Lot n° 222

SADE DONATIEN-ALPHONSE-FRANÇOIS, MARQUIS DE (1740-1814). 3 P.A.S. « Sade », Charenton 1808-1812 ; 1 page et demie petit in-4, et 2 pages oblong in-8 et in-12.

Estimation : 3 000 - 4 000 €
Adjudication : 4 160 €
Description
► Intéressant témoignage sur son état de santé à la fin de sa vie, alors qu’il est interné à Charenton ; et reçus de la pension que lui verse son fils.

─ Charenton 22 octobre 1808.
« Copie du certificat que m’a delivré M. de Guise [DEGUISE, médecin-chef de l’hospice de Charenton], conforme à l’original ».
François Deguise, « docteur en medecine nommé par le gouvernement medecin de l’hospice de Charenton », certifie que « le Sieur de Sade pensionaire au dit etablissement est attaqué d’un rhumatisme aigu et vague qui se porte particulierement du coté de la poitrine, alors palpitation &c ou à la tete, de la tournoyement qui le font trebucher ; de plus il a la jambe droite qui enfle surtout le soir. L’etat de plectore ou est le Sieur de Sade, demande des soins particuliers, et il y aurait à craindre pour ses jours s’il changeait ses habitudes et sa manière de vivre »… Il recopie la signature de Deguise et la légalisation par le maire de Charenton, et ajoute : « Je certifie le tout conforme à l’original Sade ».
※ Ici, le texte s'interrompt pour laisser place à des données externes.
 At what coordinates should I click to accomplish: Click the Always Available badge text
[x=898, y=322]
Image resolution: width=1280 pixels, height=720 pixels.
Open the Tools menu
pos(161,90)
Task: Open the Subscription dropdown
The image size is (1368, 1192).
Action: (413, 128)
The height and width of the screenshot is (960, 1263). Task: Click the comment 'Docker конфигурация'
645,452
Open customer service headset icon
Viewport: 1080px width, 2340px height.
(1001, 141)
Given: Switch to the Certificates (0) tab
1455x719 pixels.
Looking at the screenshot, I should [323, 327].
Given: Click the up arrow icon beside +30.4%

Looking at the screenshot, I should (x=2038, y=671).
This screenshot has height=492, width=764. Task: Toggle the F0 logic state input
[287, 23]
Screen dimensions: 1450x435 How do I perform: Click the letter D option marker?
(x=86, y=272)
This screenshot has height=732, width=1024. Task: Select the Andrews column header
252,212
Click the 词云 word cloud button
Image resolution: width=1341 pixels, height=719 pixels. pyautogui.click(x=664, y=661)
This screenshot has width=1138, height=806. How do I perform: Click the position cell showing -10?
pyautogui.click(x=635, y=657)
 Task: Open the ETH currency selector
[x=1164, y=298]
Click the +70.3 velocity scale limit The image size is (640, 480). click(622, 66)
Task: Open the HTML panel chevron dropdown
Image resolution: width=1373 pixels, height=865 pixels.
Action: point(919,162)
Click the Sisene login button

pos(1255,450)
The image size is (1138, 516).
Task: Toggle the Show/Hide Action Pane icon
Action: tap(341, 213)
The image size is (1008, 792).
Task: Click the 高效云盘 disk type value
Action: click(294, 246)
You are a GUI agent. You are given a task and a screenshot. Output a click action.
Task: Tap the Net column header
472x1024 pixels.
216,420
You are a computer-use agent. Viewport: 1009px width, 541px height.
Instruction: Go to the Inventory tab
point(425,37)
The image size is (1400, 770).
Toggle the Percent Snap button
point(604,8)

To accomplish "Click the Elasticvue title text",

─ Charenton 24 août 1811 :
« Je soussigné reconnois avoir recu des mains de Monsieur Corbin propriétaire [l’ancien avoué de sa femme] la somme de cent cinquante francs pour le mois d’aoust, conformement aux arrangemens pris entre mon fils et moi »…
Il signe « de Sade ».
18 août 1812 : « Je reconnais avoir recu de mon fils la somme de cent cinquante francs pour le mois d’aout »…
▬ On joint :
• un acte notarié (expédition signée par le notaire Finot), Charenton Saint-Maurice 21 ventose XII (12 mars 1804 ; 2 pages et demie in-fol.), par lequel « Donatien Alphonse François Desade homme de lettres, demeurant ordinairement à St Ouen […] et présentement pensionnaire à la Maison nationale de santé de ladite Commune de Charenton », reconnaît devoir au négociant parisien Claude DIARD la somme de 7.7672 francs que ce dernier lui a prêtée, et qu’il promet de rembourser au 15 messidor (4 juillet) « en especes metalliques d’or ou d’argent ayant cours et non en aucuns papiers billets de banque ou autres effets quelconques » ; en garantie, il hypothèque ses domaines de la Malmaison à Emancé (Seine-et-Oise), et de Grandvilliers à Viabon (Eure-et-Loir).
Au dos de l’acte, Sade a noté de sa main : « Affaires Diart ».